КОРОТКАЯ ЗАДАЧА A >> Проверьте по интервью с Мишелем Фуко, верны ли утверждения (i) беседа Фуко и Делёза вышла в журнале «L’Arc» в 1972 году; (ii) главной целью их инициативы была критика марксизма; (iii) Фуко и Делёз вели скорее дискуссию, чем совместную игру. Для каждого ответьте «да» или «нет» и приведите решающие слова из интервью.
КОРОТКАЯ ЗАДАЧА B >> Продолжите интервью с Мишелем Фуко, начав сразу после его последнего приведенного предложения.

ОТРЫВОК >>
Опубликовано в журнале Неприкосновенный запас, номер 2, 2013
Мишель Фуко (1926–1984) – французский философ, теоретик культуры, историк.
Мишель Фуко
Озабоченность современностью[1]
Роже-Поль Друа: В 1972 году в журнале «L’Arc» вы совместно с Жилем Делёзом предложили не только новый подход к самому понятию власти, но, если вспомнить заглавие этой исторической беседы, и новый анализ отношений между «интеллектуалами и властью»[2]. Как родилась эта инициатива?
Мишель Фуко: Она возникла в конкретной политической обстановке. Я назвал бы ее великим возвращением марксизма, который всегда оказывал воздействие на дискурсы и практики, появившиеся вокруг мая 1968 года, а тогда – в еще большей степени. Обоснованием всевозможных акций служила обязательная отсылка к марксизму и его «научности». И нам показалось, что появилась необходимость сделать нечто иное… Речь шла не просто о критике марксизма: это бы привело нас как раз в ряды его почитателей! Скорее требовалось обозначить то, что действительно должно стать предметом обсуждения и что является целью борьбы во всех ее многочисленных формах. Как нам представлялось, это были властные отношения и отправление власти, различных типов власти. Вот над чем стоило задуматься. Безусловно, марксистский анализ не чужд этой проблемы, тем не менее она предполагает важную децентрацию, позволившую переопределить смысл и направление целой серии проходящих в то время акций. Что касается нас с Делёзом, то мы скорее вели совместную игру, чем дискуссию. Мы как бы перебрасывали друг другу мяч, обмениваясь репликами: «Как же вы правы! Вы не представляете, насколько вы правы, потому что…» Так мы и продолжали, всякий раз отталкиваясь от того, на чем прежде сошлись.

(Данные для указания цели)
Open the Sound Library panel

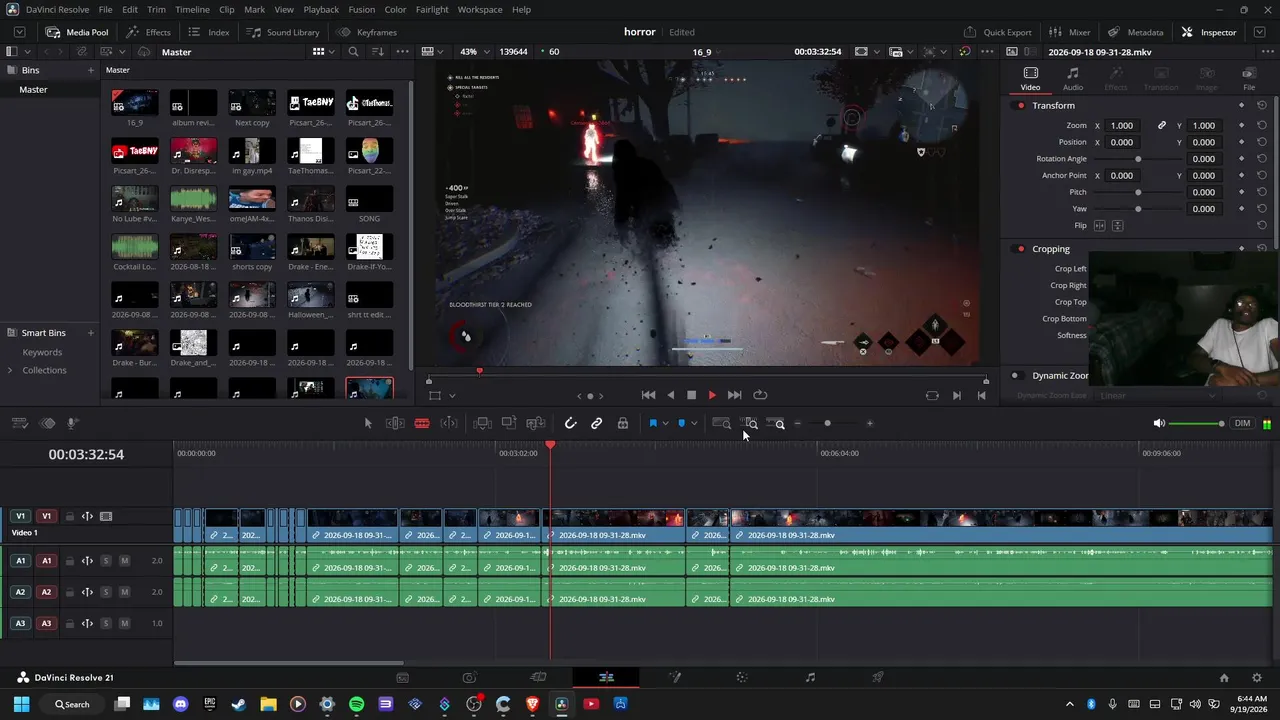click(284, 32)
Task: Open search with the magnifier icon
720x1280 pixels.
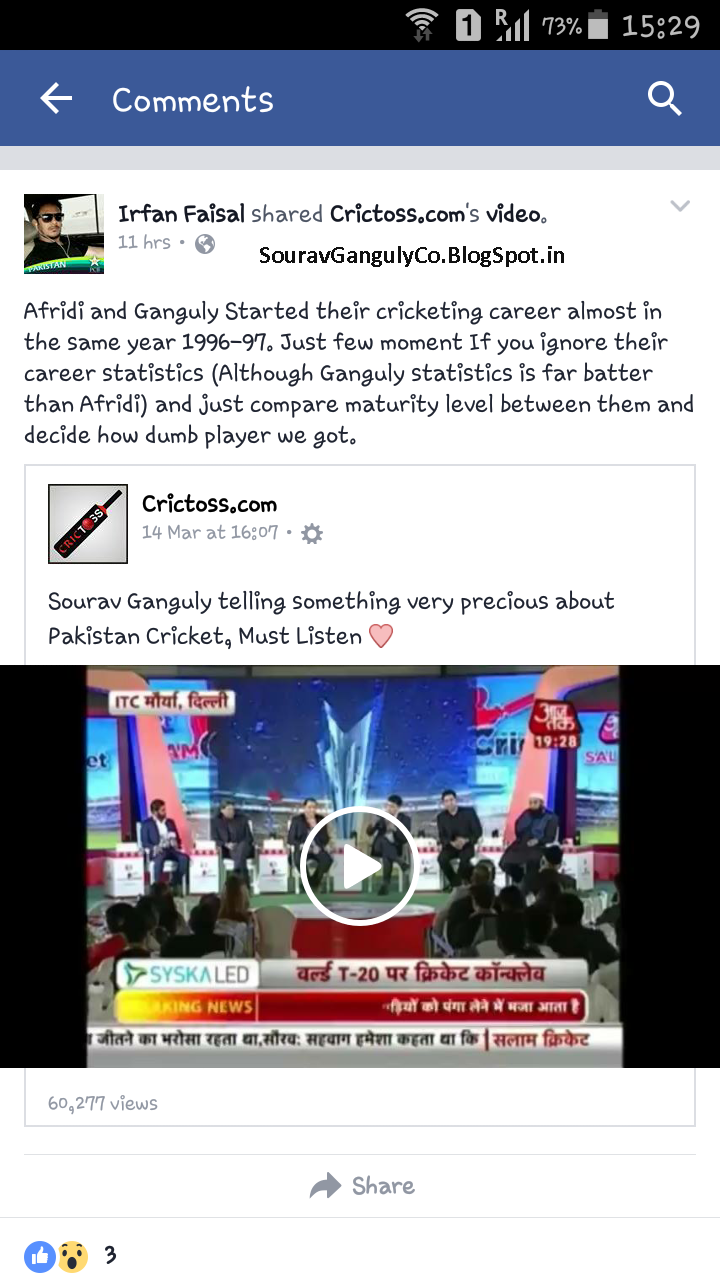Action: 664,98
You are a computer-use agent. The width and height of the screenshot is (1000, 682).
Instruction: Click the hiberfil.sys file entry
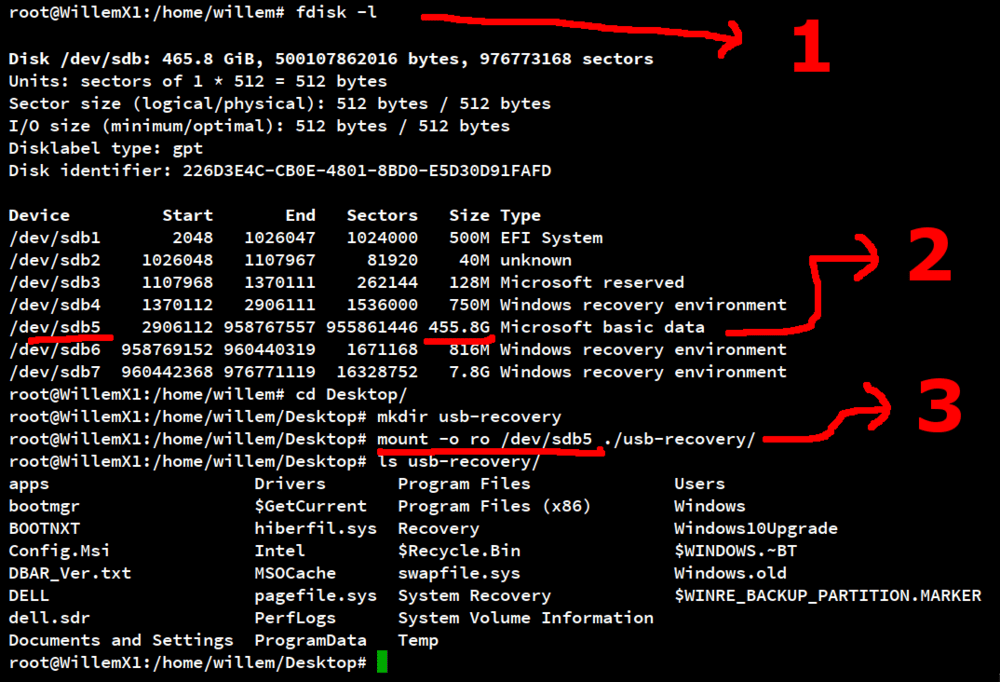315,528
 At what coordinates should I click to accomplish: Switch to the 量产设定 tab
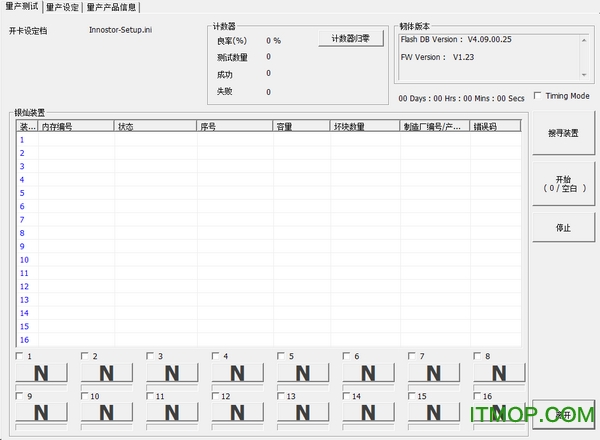63,7
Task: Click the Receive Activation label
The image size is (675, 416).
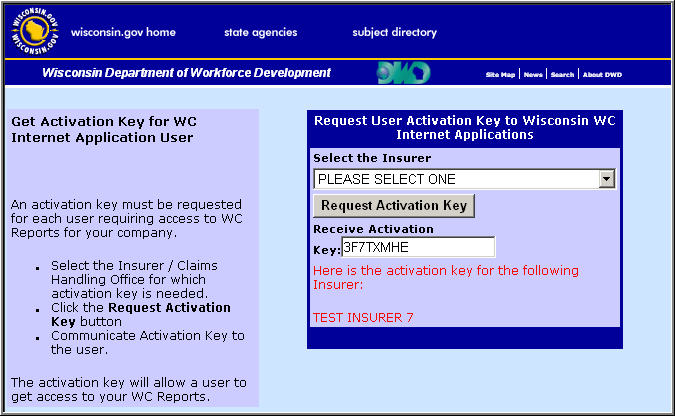Action: [x=373, y=229]
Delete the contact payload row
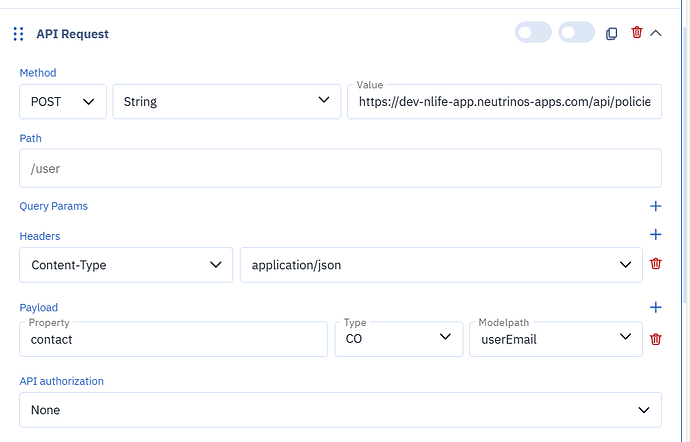 [656, 339]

ОЖИДАЕМЫЙ ОТВЕТ A >>
(i) Да: «В 1972 году в журнале «L’Arc» вы совместно с Жилем Делёзом предложили».
(ii) Нет: «Речь шла не просто о критике марксизма».
(iii) Нет: «мы скорее вели совместную игру, чем дискуссию».

ОЖИДАЕМЫЙ ОТВЕТ B >>
Р.-П.Д.: Как бы вы охарактеризовали изменения роли интеллектуалов в последнее время?
М.Ф.: Быть интеллектуалом в довоенный и в начале послевоенного периода означало занимать универсалистскую позицию, которая позволяла относительно всего на свете производить дискурс, имеющий независимо от области применения одинаковый синтаксис и одинаковую семантику.
Вместе с тем это значило предписывать: «Вот что нужно делать», «Вот это хорошо, а то – нет». Равным образом это значило пророчествовать: «Вот что произойдет». Эта фигура речи и эти ее свойства встречались везде. Не уверен, что Сартр не искал альтернативы, но мне представляется, что он все-таки угодил в эту ловушку и взял на себя эту роль.
Люди моего поколения начали искать альтернативу.
Возможно, для развития этого универсалистского дискурса нам не хватало таланта или гения, если угодно. Возможно также, что отношения с компартией стали слишком запутанными. Так или иначе, мы экспериментировали с акциями, в которых интеллектуалы в конечном счете говорят только о том, что им знакомо, о своей области опыта или компетенции, с учетом всех возможных ограничений.
Мы, насколько возможно, сопротивлялись универсалистской деятельности интеллектуала, говорящего о чем бы то ни было и имеющего позицию как по вопросу политики Ирана, так и по вопросу нефтяного кризиса.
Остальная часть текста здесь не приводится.